(Saved entries)
Content starts

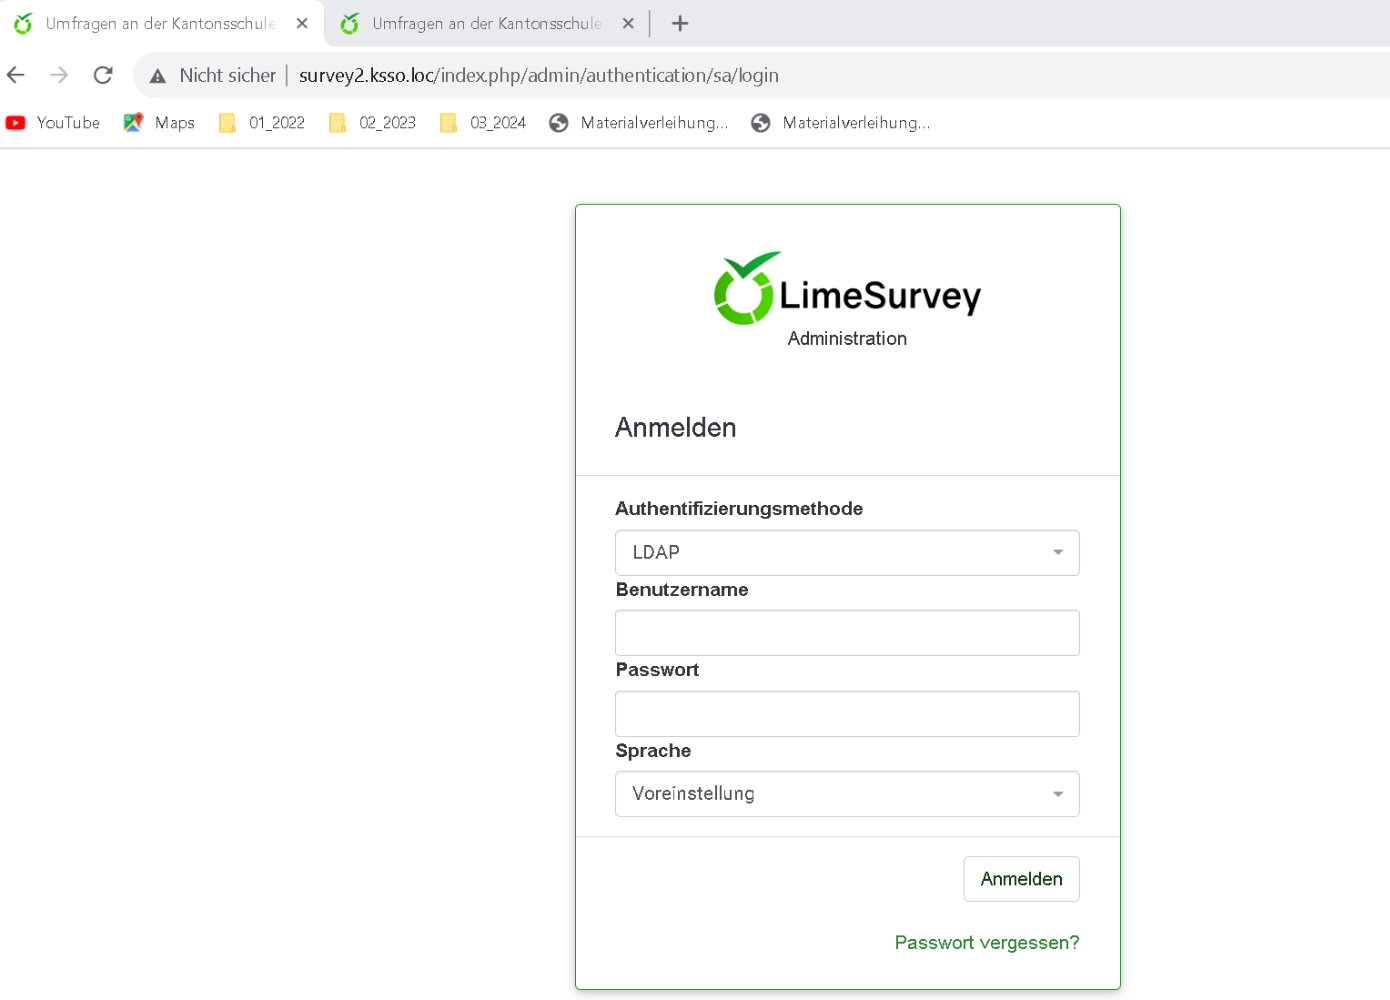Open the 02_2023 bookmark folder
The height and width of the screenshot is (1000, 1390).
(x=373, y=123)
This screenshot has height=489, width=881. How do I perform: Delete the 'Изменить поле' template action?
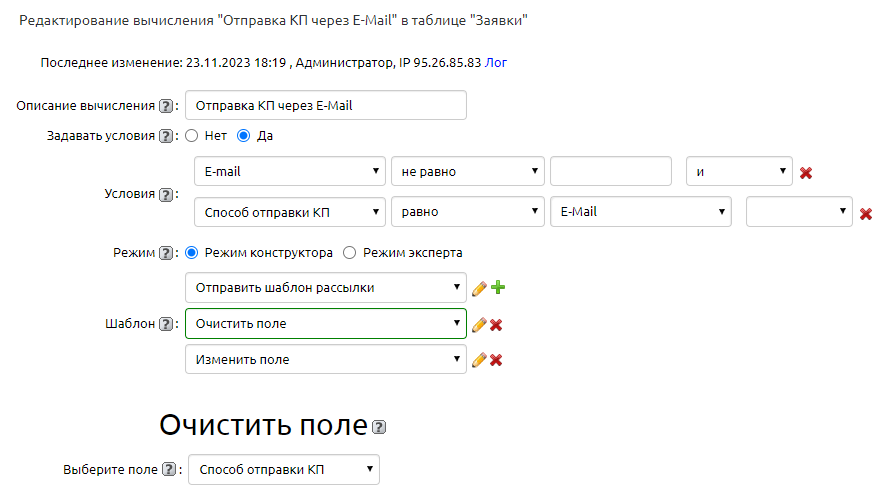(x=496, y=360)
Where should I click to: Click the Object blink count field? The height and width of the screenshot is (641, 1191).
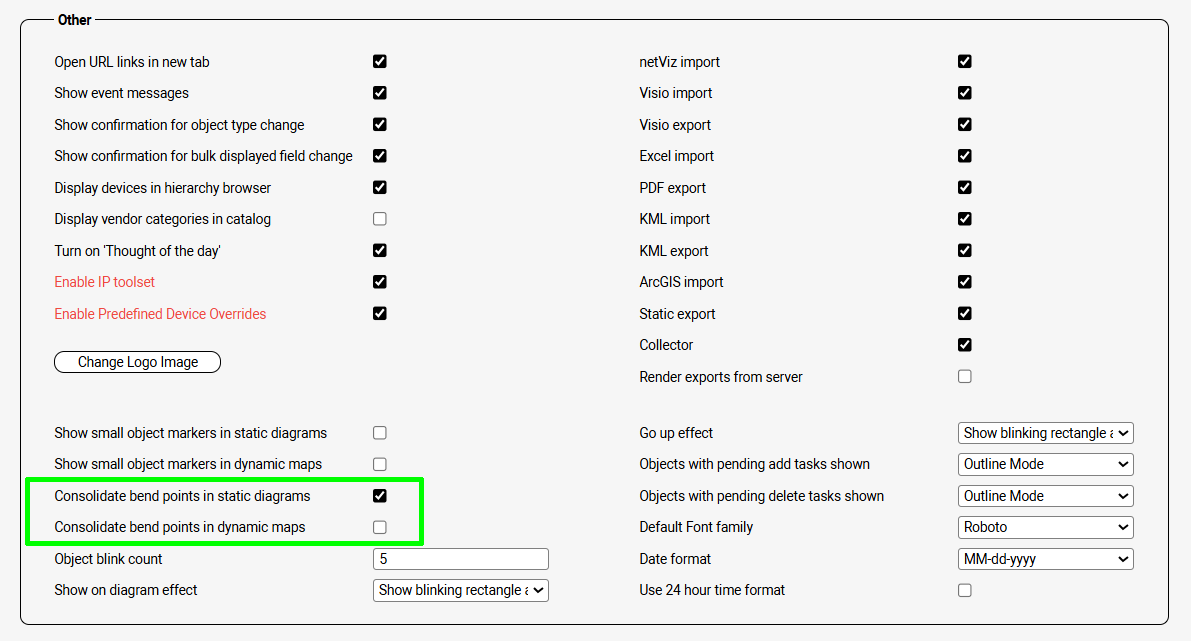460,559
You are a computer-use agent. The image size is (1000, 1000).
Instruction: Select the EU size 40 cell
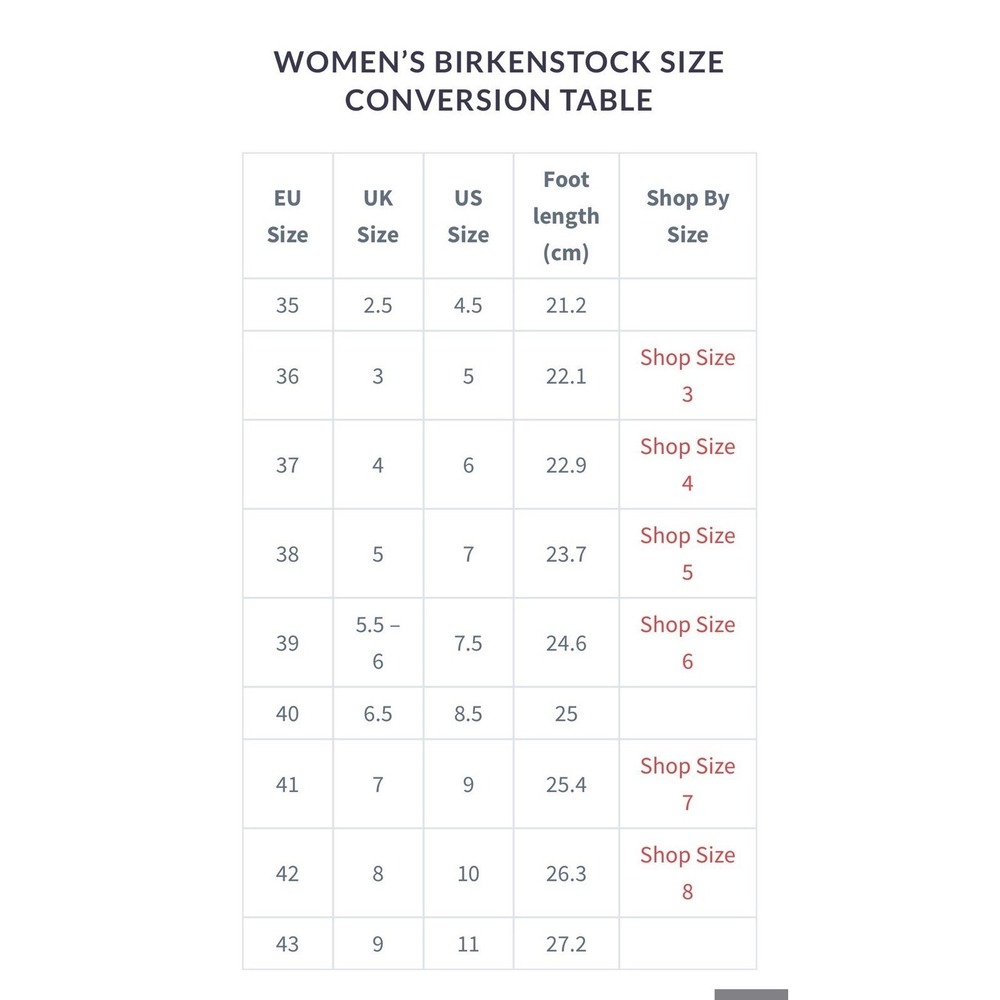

Content ends

Task statement ::
Copy nothing outside the span: please output the lines from the one with "This screenshot has" through the end of the entries above, and skip the pictures.

Answer for this exercise ::
This screenshot has height=489, width=881. How do I perform: Delete the 'Изменить поле' template action?
(x=496, y=360)
Where should I click to: Click the Object blink count field? The height and width of the screenshot is (641, 1191).
460,559
You are a computer-use agent. The image size is (1000, 1000).
Instruction: Select the EU size 40 cell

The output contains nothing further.